Before the age of fifteen, Pinter faced two tribunals and two trials for refusing to fight in the Second World War. He saw brutality as counterproductive in any meaningful life: “I was aware of the suffering and the horror of war, and by no means was I going to subscribe to keeping it going” (qtd. in Tynan 33).  He risked going to prison for his commitment, and it is evident that his plays depict the absurdity of violence.

 In The Caretaker, Davies, who fought in the Second World War and might have been “chucked out by the Salvation Army,” is both a source and target of violence (40). He says a Scotsman pounded on him at a café, and Aston’s arrival and timely intervention saved him: “I was lucky you [came] into that café. I might have been dead more than once” (21) or “I’d be inside the hospital now” (19). Davies says his tobacco tin was knocked off “on the Great West road” (17). Davies seems to experience violence at every turn. The Monk, who would seem to embody non-violence and charity, threatens to “kick [Davis] all the way to the gate” when he begs for a pair of shoes (23). Nobody, by implication, seems to restrain from violence in a world where people are unsafe both in the streets and in the house.

Pinter, described in Harold Pinter and the Twilight of Modernism, as one of the most important and perplexing of modern playwrights, chooses the setting for The Caretaker prudently and the attitude of his characters show that they fear the streets, strenuously look for security in a room, and cling tenaciously to what shreds of any room they could handle. These characters are thoroughly terrified at the intrusion of others into the personal universe they have built for themselves. To protect their space and comfort, they use violence to respond to any unexpected visitor. Mick, astonished to find Davies in his room, “seizes his [Davies’] arm and forces it up his back. Davies screams…Mick swiftly forces him to the floor, with Davies struggling, grimacing, whimpering, and staring” (37).

Frequent violence in the world of Pinter explains why Davies is armed with a knife, always on the alert and ready to defend himself: “The figure [Mick] takes out the electrolux plug from the light socket and fits the bulb. The light goes on. Davies flattens himself against the wall, knife in hand” (54). He also threatens to knife Aston: “I’LL STINK YOU! He [Davies] thrust his arm out, the arm trembling, the knife pointed at Aston’s stomach… Davies draws the knife into his chest, breathing heavily” (78). The violence Davies experiences seems a corresponding response to his furious and brutal nature. Pinter, maybe to show his hatred of violence, makes violence a boomerang for Davies. In many instances, the threatener (Davies) becomes the threatened. After all, according to Frederick Peason and Martin Rochester in their study of 20th Century international relations, “regardless of whether one wins or loses, [violence] can involve enormous human…costs for the participants” (274). To John Arden, in Serjeant Musgrave’s Dance, violence, whatever the rationale behind it, is a futile and cruel exercise.

Saved entries:
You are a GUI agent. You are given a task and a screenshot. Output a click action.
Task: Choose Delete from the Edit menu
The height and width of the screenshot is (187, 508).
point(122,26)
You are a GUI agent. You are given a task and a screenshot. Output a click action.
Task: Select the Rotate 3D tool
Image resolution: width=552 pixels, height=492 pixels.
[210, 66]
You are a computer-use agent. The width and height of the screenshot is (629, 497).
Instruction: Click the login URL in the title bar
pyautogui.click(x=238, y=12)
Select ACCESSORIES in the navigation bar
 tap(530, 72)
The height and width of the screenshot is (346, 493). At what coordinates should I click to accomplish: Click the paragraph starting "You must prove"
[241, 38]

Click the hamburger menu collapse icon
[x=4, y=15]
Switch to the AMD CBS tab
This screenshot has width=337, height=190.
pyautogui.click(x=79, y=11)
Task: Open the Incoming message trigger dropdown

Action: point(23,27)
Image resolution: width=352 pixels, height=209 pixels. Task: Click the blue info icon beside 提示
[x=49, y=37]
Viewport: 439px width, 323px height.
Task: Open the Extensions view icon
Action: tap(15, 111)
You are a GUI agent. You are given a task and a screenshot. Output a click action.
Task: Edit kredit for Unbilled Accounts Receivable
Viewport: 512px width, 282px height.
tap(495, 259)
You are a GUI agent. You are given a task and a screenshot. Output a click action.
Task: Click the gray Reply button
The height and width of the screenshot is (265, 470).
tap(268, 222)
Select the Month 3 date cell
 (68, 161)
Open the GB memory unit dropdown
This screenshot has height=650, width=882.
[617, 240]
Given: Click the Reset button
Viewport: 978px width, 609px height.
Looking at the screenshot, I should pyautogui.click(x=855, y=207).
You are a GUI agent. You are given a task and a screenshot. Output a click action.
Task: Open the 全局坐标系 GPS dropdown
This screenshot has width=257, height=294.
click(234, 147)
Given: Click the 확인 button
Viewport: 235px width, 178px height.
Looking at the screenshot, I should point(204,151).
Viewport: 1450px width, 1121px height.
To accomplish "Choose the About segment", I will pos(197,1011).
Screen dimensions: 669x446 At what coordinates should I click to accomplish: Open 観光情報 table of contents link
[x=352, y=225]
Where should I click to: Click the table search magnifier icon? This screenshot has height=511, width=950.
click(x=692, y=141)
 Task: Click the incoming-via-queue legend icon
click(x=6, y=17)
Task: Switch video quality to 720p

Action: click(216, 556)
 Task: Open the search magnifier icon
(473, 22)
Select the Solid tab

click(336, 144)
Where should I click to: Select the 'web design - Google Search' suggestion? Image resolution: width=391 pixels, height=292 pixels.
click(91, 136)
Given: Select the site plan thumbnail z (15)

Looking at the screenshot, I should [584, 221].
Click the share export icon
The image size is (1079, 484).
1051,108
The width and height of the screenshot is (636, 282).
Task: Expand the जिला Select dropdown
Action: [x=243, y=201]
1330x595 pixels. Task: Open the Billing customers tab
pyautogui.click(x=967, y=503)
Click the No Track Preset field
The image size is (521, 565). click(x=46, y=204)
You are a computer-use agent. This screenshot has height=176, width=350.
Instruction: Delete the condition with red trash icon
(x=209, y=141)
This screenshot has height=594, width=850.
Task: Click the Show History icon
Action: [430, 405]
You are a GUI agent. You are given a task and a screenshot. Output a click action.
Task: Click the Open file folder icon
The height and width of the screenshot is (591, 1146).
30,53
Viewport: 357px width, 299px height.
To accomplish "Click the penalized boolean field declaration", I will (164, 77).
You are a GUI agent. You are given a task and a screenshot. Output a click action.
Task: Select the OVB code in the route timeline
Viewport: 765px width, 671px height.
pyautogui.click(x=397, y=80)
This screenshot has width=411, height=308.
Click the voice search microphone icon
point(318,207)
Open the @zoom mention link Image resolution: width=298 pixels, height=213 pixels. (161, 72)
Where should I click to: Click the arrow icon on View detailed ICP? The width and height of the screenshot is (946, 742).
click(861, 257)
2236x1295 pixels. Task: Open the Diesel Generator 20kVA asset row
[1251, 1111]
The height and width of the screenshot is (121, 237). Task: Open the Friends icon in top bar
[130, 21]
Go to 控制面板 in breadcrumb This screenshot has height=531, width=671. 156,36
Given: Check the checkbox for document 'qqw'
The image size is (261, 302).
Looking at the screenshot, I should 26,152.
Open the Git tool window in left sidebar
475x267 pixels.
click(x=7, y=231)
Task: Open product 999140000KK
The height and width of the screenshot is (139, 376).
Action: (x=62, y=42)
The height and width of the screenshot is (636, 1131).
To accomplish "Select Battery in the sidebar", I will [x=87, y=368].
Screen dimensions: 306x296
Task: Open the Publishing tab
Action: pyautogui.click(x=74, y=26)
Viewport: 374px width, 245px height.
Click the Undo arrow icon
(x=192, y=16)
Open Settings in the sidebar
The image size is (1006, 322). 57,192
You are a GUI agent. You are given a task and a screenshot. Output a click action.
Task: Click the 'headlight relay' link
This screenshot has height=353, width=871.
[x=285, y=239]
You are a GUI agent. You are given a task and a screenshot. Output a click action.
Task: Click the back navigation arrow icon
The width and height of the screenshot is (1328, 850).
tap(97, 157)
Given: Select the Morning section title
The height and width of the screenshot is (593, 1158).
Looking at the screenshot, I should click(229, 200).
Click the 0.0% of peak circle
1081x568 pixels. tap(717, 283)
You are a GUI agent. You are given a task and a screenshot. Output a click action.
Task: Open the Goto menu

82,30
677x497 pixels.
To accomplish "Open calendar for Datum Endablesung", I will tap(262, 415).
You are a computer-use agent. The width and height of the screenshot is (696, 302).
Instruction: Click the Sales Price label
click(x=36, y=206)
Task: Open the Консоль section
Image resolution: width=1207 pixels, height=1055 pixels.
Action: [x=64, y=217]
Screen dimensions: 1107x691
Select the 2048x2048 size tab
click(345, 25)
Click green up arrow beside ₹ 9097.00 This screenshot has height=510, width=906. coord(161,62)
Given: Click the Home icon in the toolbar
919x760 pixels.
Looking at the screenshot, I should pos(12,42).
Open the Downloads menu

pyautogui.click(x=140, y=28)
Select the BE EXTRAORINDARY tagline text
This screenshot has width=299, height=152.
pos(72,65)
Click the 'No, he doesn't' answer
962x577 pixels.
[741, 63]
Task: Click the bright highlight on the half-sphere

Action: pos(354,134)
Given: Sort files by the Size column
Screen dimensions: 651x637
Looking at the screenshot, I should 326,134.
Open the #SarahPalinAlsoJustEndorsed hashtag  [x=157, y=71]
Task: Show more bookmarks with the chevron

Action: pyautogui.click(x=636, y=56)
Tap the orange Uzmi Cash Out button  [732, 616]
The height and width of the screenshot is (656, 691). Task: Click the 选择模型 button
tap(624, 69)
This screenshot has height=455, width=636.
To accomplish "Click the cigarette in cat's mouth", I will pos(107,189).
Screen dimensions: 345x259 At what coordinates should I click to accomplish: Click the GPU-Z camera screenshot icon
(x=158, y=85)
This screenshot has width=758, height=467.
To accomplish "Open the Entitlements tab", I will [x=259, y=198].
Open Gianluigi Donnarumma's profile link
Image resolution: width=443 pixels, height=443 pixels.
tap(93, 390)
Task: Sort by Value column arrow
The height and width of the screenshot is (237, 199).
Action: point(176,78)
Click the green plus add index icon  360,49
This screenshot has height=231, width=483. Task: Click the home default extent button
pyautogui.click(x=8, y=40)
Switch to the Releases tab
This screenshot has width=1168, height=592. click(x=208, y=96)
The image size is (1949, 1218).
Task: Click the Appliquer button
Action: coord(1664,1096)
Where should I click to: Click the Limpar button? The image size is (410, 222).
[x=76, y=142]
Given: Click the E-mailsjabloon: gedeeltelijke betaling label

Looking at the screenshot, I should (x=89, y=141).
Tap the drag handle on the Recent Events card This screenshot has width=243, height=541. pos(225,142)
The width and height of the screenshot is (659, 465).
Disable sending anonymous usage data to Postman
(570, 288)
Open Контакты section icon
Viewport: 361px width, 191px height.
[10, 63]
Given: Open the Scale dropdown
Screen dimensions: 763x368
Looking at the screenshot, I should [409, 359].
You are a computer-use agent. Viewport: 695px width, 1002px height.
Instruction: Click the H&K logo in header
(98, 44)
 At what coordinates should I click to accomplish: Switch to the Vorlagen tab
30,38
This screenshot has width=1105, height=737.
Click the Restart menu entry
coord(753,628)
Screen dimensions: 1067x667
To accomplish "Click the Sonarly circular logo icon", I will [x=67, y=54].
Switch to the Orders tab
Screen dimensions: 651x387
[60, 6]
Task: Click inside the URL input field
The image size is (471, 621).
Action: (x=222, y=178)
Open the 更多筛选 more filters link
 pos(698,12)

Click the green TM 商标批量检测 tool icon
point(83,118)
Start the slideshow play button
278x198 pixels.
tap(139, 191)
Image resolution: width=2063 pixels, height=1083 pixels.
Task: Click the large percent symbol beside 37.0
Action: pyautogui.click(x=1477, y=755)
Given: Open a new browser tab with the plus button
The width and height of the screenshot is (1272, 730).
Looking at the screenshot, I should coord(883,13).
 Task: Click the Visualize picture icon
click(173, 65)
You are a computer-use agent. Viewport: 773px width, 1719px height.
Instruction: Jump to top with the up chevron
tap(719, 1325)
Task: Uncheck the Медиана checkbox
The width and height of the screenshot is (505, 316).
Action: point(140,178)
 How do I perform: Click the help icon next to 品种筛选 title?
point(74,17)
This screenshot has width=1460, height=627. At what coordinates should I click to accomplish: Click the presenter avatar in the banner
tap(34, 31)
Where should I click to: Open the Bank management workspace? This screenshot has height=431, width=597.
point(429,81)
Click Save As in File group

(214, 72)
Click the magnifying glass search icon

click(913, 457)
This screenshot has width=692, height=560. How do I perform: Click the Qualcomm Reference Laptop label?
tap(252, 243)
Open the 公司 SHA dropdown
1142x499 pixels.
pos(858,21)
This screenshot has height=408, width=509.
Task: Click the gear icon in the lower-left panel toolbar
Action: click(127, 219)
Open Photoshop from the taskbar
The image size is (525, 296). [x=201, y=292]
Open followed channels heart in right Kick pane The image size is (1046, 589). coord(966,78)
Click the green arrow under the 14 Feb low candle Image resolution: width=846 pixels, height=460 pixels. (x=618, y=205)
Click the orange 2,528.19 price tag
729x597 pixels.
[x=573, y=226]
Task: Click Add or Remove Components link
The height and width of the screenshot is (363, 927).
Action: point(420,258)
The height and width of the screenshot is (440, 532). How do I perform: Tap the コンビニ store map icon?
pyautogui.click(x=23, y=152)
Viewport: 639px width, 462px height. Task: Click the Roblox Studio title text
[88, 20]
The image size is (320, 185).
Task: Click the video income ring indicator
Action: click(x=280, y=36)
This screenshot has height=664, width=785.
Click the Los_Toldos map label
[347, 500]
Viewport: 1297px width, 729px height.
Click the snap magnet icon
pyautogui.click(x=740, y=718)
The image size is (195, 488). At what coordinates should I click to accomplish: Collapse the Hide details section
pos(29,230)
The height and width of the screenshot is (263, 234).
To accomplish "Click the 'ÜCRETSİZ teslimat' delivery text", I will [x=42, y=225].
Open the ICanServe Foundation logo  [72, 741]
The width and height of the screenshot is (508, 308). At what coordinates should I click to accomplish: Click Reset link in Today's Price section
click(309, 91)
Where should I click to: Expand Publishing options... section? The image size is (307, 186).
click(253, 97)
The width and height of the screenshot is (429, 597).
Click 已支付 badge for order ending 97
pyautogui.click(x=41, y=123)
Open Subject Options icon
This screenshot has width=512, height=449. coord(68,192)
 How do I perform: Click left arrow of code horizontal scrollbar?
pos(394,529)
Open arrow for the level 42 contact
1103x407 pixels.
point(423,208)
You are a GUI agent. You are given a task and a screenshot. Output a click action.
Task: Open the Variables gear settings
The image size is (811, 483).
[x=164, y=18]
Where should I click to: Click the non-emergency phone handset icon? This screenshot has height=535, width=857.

Exercise brief:
Extend the text on violence in Pinter's The Caretaker, starting after its last sentence. None of the lines are needed for this.

Task answer:
Cataclysmic effects of violence explain man’s perpetual fear of insecurity, even in the hospital where the injured are expected to be cured.  Aston tells us that medical practitioners were rough with him in the hospital, and he fought them: “I was much stronger than I am now, I was quite strong then, I just laid one of them out and I had another one round the throat” (65). The ease at which violence is practiced in the plays of Pinter manifests in the The Homecoming where Lenny boasts of having killed a woman:

Well, this Lady was very insistent and started taking liberties with me down under this arch, liberties which by any criterion I couldn’t be expected to tolerate… So I clamped her one. It was on my mind at the time to do away with her, you know, to kill her… Well just sliding down the wall following the blow I’d given her. Well, to sum up, everything was in my favour, for a killing. (3)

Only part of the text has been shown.